── DATA LISTING ──

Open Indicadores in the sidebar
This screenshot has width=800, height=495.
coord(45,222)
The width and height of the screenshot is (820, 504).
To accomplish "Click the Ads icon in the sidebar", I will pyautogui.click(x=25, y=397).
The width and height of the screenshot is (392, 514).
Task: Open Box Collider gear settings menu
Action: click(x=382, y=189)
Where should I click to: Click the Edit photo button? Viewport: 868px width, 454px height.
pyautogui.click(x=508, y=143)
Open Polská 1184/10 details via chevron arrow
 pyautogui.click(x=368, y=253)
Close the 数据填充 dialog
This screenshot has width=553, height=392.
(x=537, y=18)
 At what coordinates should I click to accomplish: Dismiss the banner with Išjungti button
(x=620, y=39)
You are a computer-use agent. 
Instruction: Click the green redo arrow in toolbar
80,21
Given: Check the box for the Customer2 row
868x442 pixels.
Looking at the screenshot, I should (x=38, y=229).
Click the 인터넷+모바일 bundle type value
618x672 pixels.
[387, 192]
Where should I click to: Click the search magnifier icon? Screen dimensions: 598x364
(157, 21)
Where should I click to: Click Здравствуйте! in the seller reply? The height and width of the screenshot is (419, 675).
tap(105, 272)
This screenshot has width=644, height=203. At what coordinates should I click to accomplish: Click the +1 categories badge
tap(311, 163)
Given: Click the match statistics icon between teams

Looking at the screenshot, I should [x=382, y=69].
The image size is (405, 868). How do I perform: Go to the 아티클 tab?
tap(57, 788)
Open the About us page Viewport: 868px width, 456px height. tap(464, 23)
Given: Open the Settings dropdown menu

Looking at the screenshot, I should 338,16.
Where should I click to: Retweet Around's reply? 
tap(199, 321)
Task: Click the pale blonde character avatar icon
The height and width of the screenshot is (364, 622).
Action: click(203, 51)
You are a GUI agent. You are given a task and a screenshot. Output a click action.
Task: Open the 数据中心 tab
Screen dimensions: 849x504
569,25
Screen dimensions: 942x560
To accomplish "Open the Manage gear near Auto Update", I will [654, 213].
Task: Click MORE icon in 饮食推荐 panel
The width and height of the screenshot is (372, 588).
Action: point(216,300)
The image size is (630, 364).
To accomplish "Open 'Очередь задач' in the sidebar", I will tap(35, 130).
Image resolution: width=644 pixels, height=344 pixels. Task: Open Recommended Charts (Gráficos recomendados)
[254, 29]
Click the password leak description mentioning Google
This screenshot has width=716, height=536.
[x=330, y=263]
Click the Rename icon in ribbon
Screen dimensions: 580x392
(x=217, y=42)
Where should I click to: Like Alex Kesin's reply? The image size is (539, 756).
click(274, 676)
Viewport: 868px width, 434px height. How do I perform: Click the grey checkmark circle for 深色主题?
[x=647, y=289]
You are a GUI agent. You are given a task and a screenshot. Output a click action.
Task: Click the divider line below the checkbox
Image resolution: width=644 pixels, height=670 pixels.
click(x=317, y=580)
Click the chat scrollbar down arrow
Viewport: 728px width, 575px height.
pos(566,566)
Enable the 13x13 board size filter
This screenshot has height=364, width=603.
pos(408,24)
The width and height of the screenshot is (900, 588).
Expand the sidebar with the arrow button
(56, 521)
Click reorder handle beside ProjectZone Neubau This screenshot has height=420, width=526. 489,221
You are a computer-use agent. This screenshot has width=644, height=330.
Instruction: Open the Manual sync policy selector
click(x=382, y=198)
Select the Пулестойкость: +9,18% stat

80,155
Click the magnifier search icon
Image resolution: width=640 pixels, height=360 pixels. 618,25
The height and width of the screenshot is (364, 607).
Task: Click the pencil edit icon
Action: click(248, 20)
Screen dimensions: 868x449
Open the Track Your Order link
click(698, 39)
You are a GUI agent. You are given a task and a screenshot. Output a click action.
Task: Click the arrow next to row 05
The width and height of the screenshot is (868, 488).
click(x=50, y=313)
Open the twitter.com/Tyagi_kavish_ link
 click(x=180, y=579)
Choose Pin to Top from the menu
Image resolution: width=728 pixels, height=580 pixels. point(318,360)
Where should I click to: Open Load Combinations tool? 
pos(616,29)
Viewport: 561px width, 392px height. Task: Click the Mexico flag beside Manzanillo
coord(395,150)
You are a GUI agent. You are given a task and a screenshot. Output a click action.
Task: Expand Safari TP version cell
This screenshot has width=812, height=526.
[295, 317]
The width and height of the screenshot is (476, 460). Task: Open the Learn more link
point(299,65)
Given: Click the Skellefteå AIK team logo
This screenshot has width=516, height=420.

───

▶ [WHAT TO DO] Each line from the one containing "Given: Click the Skellefteå AIK team logo" to the final line above should be written out exactly; please omit the others.

▶ [ANSWER TO THIS EXERCISE]
Given: Click the Skellefteå AIK team logo
This screenshot has width=516, height=420.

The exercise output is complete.